Además, tras un breve intento de sentarse en la mesa, se percatará de que no pueden escribir en silencio y decidirá que tiene que incorporar un equipo de música Yamaha a su escritorio con los mejores clásicos de la historia. También aparecerán dificultades con la propia hoja en blanco, que le disgusta, y se inclinará por escribir en folios DIN A4 ya emborronados por sus hijas, lo cual le supondrá un cierto trabajo extra. Las dificultades son muchas y no existe imaginación humana que pueda sistematizarlas en pocos trazos. Para el escritor que comienza todo son zancadillas del destino y fuertes gastos, aunque de fácil recuperación posterior gracias a las millonarias ventas.

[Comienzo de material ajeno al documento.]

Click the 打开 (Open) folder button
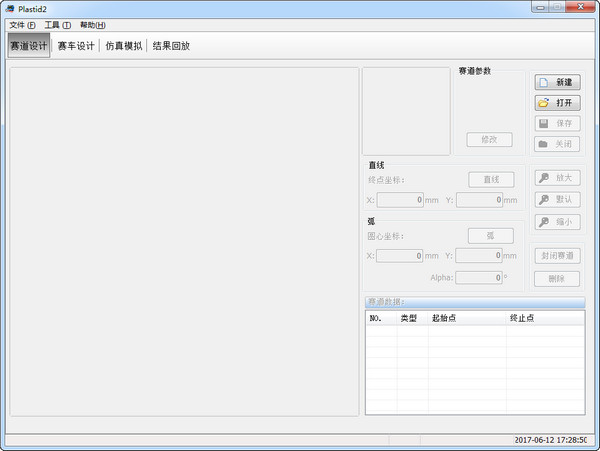The width and height of the screenshot is (600, 451). point(557,102)
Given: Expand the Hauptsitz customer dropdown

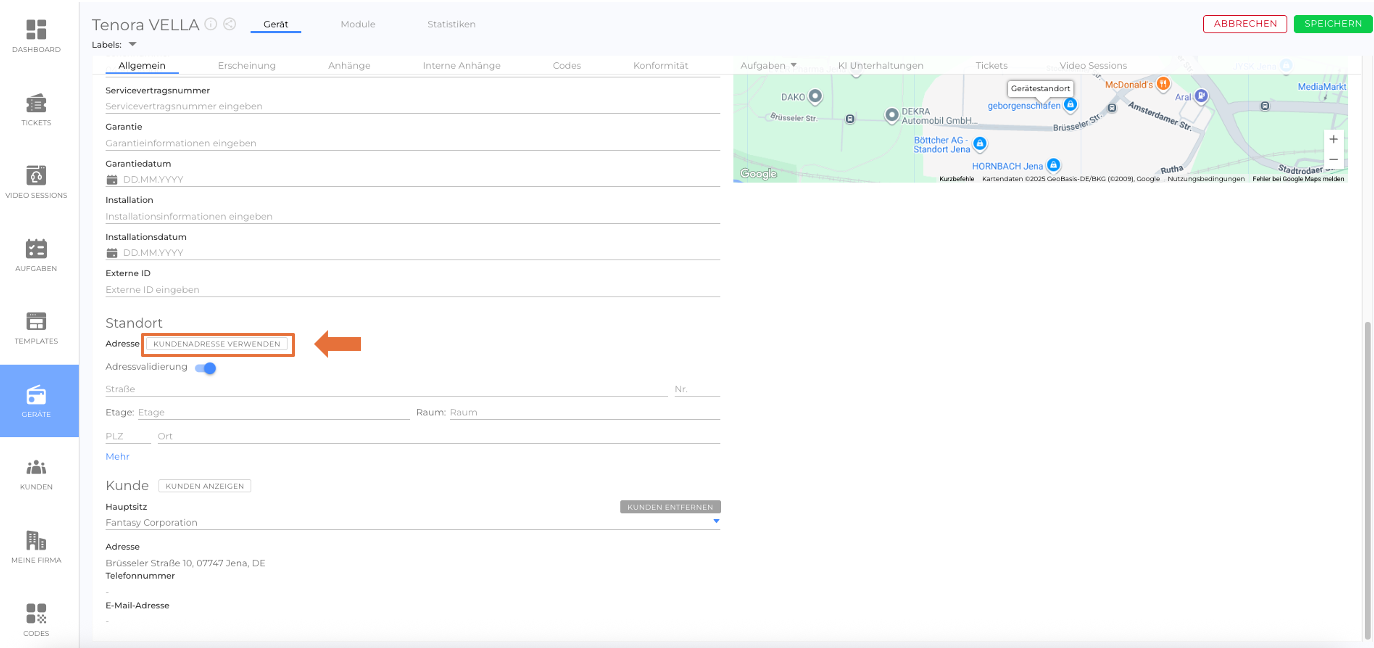Looking at the screenshot, I should click(716, 521).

Es entonces cuando Castresana comenzará a emborronar papeles. Atento, aplicado, esperanzado. Él sabe que la ficción es una mentira que entraña un profunda verdad, como dice el maestro Vargas Llosa. Y es consciente de que la literatura se debe sustentar en la autenticidad, en su radical autenticidad. Y nada más auténtico que los demonios de la propia vida, muchos, variados, recalcitrantes. Castresana los tiene bien grandes. Baste observar el comportamiento que despliega con su pobre madre. Mientras ésta se muere, nuestro autor sólo piensa en su novela como si fuera necesaria para la salvación de la humanidad, que no de su progenitora. [No le miren mal, por favor. Desde niño ha anticipado el fallecimiento de sus semejantes. Ahora le toca a la anciana madre. Antes fueron su perro y su padre. Pronto comenzará a vislumbrar la suya propia].

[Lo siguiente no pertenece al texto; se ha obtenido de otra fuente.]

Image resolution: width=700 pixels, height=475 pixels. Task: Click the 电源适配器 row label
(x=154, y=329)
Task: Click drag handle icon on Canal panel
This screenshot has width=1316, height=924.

Por eso, en un alarde de lucidez, decidirá introducir en la trama a la pobre mujer, para que el lector sienta su verdad con toda crudeza. «Las vidas vividas son infinitamente más mediocres que las vidas inventadas por los novelistas», se dirá a sí mismo para justificar la manipulación que va a realizar con su pariente. «Lo que yo escriba quedará para la eternidad».

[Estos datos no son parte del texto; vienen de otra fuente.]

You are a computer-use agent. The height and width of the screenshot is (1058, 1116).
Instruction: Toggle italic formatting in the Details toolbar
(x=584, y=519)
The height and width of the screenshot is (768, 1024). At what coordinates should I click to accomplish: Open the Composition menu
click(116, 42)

Pero, sobre todo, es consciente de que las obras no existen per se, a pesar de lo que digan los entendidos, sino que hay que escribirlas. Por ello, se fijará unas normas estrictas, con horarios específicos, número de páginas escritas por día, cantidad de palabras, caracteres, puntos y aparte, comas, comillas…; objetivos que, por supuesto, nunca cumplirá porque la disciplina no es su fuerte. Su fuerte es la fantasía, la ensoñación, los pajarillos…
Es en ese momento cuando se produce una sustancial divergencia en la forma de actuar de cada autor. Como en todo colectivo literario, están los narradores minuciosos y los que se dejan llevar por la espontaneidad [otro expertos hablan de los escritores de mapa o de brújula, pero qué más da].
Los primeros realizan fichas del conjunto de los personajes [edad, descripción física, descripción moral, empleo, aficiones, familiares], de todas las escenas (en casa, en el trabajo, en el bar, en la cama con su exmujer), del mayor número de tiempos [comienza, sigue, continúa, desciende, asciende, vuelve, se para], de las distintas tramas [amor, celos, intriga, traición]. Estos tipos son muy meticulosos y les gusta colocar las fichas en la pared o en el suelo para visualizar las secuencias y seguir la hoja de ruta marcada. Una vez que creen que han controlado la novela bajo una férrea disciplina, es cuando empiezan a rellenar los folios con viva emoción.
Los segundos no controlan nada. Saben que la novela es incontrolable y por tanto no pierden el tiempo en esquemas fijos. Tienen la idea, esa idea que ya hemos comentado en otra parte, y saben que es un buen punto de partida, aunque
ignoran si será un buen punto de llegada. Por eso, confían en su intuición –otra gran desconocida del gran público–, en que cada paso avanzado servirá para abrir nuevas rutas, que llevarán a otros parajes, que conducirán a nuevas realidades hasta la palabra fin.
Ambas modalidades son inservibles, pero eso lo comprobaremos más adelante. Antes Castresana tropezará con el principal obstáculo literario serio: la primera frase.